*** Begin section ***

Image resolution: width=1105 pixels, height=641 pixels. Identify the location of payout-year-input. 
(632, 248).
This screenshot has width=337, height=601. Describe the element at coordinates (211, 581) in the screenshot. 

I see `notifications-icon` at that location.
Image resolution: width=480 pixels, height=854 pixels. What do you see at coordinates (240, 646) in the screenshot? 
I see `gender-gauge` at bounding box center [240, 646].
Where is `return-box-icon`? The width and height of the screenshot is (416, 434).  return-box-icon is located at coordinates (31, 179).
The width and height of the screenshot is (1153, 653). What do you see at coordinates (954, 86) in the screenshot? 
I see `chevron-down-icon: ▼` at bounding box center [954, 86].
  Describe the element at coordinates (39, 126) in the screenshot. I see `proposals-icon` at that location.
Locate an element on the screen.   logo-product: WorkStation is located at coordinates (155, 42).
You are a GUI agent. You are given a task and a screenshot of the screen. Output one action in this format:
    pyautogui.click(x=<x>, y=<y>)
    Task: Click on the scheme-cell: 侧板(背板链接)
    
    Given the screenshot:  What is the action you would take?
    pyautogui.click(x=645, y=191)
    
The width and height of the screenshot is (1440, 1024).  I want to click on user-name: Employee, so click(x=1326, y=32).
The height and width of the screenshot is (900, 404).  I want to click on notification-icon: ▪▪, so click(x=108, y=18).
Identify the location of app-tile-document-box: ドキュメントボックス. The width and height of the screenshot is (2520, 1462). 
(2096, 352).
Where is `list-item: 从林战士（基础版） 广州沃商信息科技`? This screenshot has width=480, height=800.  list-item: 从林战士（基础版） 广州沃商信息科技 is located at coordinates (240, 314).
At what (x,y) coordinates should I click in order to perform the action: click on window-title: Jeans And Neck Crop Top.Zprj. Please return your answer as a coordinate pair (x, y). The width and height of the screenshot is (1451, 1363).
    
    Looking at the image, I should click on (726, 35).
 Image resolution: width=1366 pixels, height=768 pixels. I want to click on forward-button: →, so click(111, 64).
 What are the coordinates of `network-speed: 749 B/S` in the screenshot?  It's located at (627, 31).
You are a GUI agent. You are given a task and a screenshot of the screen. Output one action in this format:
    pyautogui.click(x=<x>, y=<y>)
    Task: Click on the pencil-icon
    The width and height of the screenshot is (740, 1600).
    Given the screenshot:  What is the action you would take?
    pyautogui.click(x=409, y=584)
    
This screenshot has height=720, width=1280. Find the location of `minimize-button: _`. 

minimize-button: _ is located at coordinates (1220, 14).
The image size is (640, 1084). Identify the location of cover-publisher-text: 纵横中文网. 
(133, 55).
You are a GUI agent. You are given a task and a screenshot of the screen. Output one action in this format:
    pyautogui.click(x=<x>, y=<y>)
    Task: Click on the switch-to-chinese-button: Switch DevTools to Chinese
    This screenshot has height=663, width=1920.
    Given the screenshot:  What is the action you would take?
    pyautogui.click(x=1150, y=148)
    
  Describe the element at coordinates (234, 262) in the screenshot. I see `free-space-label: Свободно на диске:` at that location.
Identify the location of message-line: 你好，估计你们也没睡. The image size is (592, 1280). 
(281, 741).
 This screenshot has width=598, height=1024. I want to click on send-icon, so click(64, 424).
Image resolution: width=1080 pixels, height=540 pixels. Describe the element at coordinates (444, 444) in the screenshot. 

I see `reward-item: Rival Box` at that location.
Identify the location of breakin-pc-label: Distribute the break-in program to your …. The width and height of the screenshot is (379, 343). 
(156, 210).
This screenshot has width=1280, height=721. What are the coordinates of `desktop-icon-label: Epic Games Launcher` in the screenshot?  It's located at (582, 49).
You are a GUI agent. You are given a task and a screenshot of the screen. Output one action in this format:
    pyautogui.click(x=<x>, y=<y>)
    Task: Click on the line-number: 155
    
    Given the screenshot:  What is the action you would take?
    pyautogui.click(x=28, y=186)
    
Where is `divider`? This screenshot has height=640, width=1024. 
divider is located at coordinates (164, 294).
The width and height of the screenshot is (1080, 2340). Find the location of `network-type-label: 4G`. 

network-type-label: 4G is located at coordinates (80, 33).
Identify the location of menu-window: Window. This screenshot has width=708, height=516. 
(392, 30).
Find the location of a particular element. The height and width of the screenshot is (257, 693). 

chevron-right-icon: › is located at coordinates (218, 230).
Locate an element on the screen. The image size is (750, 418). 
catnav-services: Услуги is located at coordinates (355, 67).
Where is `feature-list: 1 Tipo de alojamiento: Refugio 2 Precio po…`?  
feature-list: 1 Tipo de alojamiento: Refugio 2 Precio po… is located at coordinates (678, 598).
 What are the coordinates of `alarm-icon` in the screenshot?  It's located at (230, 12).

*** End section ***

Please copy the data above word for word, beginning at the line that has "Identify the location of app-tile-document-box: ドキュメントボックス." and stopping after the line that has "coordinates (240, 314).".

- Solution for this task
Identify the location of app-tile-document-box: ドキュメントボックス. The width and height of the screenshot is (2520, 1462). 
(2096, 352).
Where is `list-item: 从林战士（基础版） 广州沃商信息科技`? This screenshot has width=480, height=800.  list-item: 从林战士（基础版） 广州沃商信息科技 is located at coordinates (240, 314).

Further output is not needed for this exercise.